Fortunately, Said received support and encouragement from his family and friends, and it was through a close friend that he learned about the Empowering Youth through Entrepreneurship project in Morocco (EYEM). Funded by the U.S. Department
of State’s Middle East Partnership Initiative and implemented by the Near East Foundation, the EYEM project provides young entrepreneurs in Morocco with training in entrepreneurship, support through business incubators, and start-up grants to give them the tools they need to turn their ideas into viable businesses.

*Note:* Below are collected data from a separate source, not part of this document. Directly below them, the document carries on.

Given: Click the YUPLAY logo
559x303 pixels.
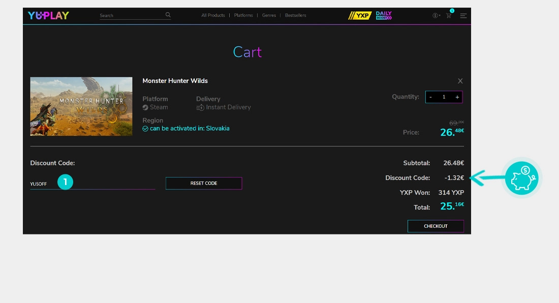Looking at the screenshot, I should pyautogui.click(x=48, y=15).
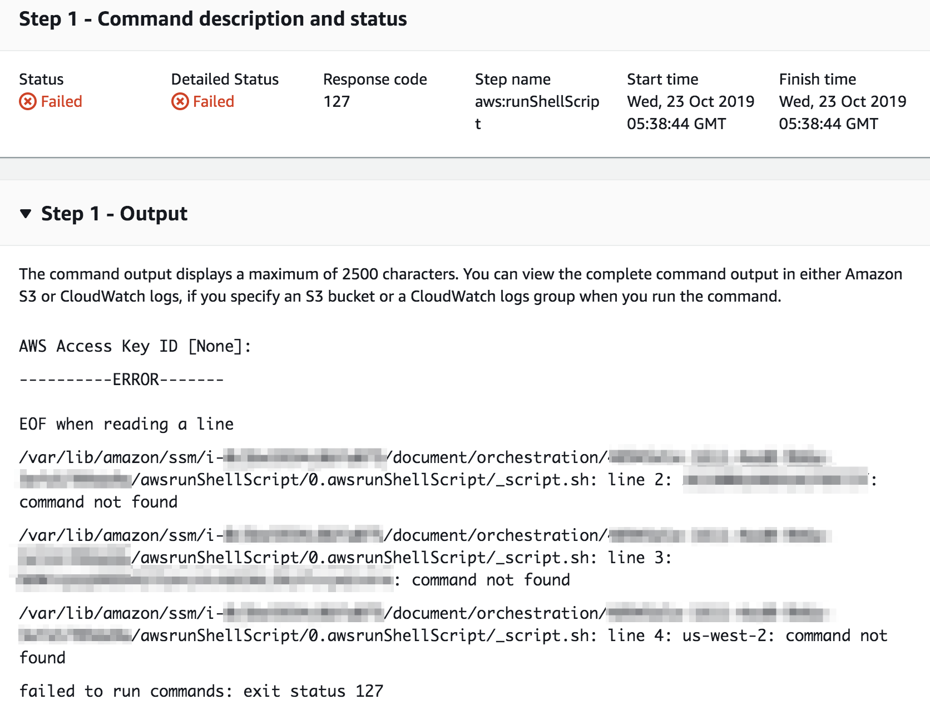Screen dimensions: 930x709
Task: Click the aws:runShellScript step name value
Action: click(537, 112)
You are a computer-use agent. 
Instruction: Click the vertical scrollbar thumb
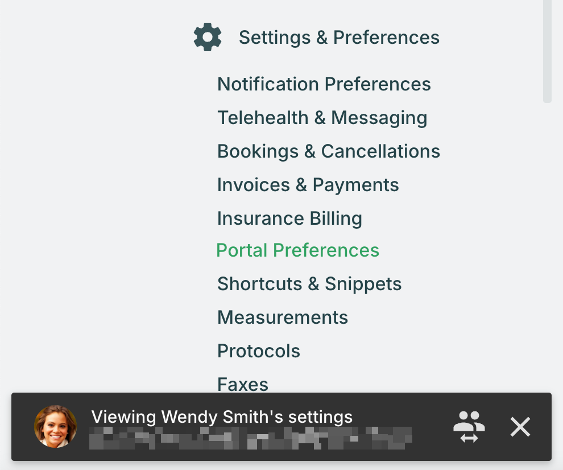[x=547, y=50]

In May 2015, Said joined the EYEM project and enrolled in the training and coaching sessions, where he developed and refined his business idea and plan with guidance from the project team. Because of Said’s successful completion of the training and well-developed business plan, he was selected by the project committee to receive a grant of 20,000 Moroccan Dirhams (approximately $2000 USD). With the project grant, Said was able to purchase computer equipment and a printer, which allowed him to officially open his computer repair shop
in July 2016.

In the first four months Said made a profit of 35000 Moroccan Dirhams, which he plans to put back into his business, adding more services and products. He also plans to further develop his management skills as he hopes to soon hire staff to help him meet the growing demands of his customers. “The EYEM training was a good start to learn about basic entrepreneurship skills and gain enough knowledge about all of the legal papers needed to start any project, particularly in the framework of starting a small business,” Said says. “I was encouraged by the support and guidance provided by the EYEM team during the trainings and coaching sessions, but my dream to own my own business seemed truly possible after I received the financial support I needed to get started.”
To date, EYEM has trained 486 youth in microenterprise development (263 men and 221 women), assisted more than 349 youth in developing and improving professional business plans, and helped launch 250 businesses (47 percent female).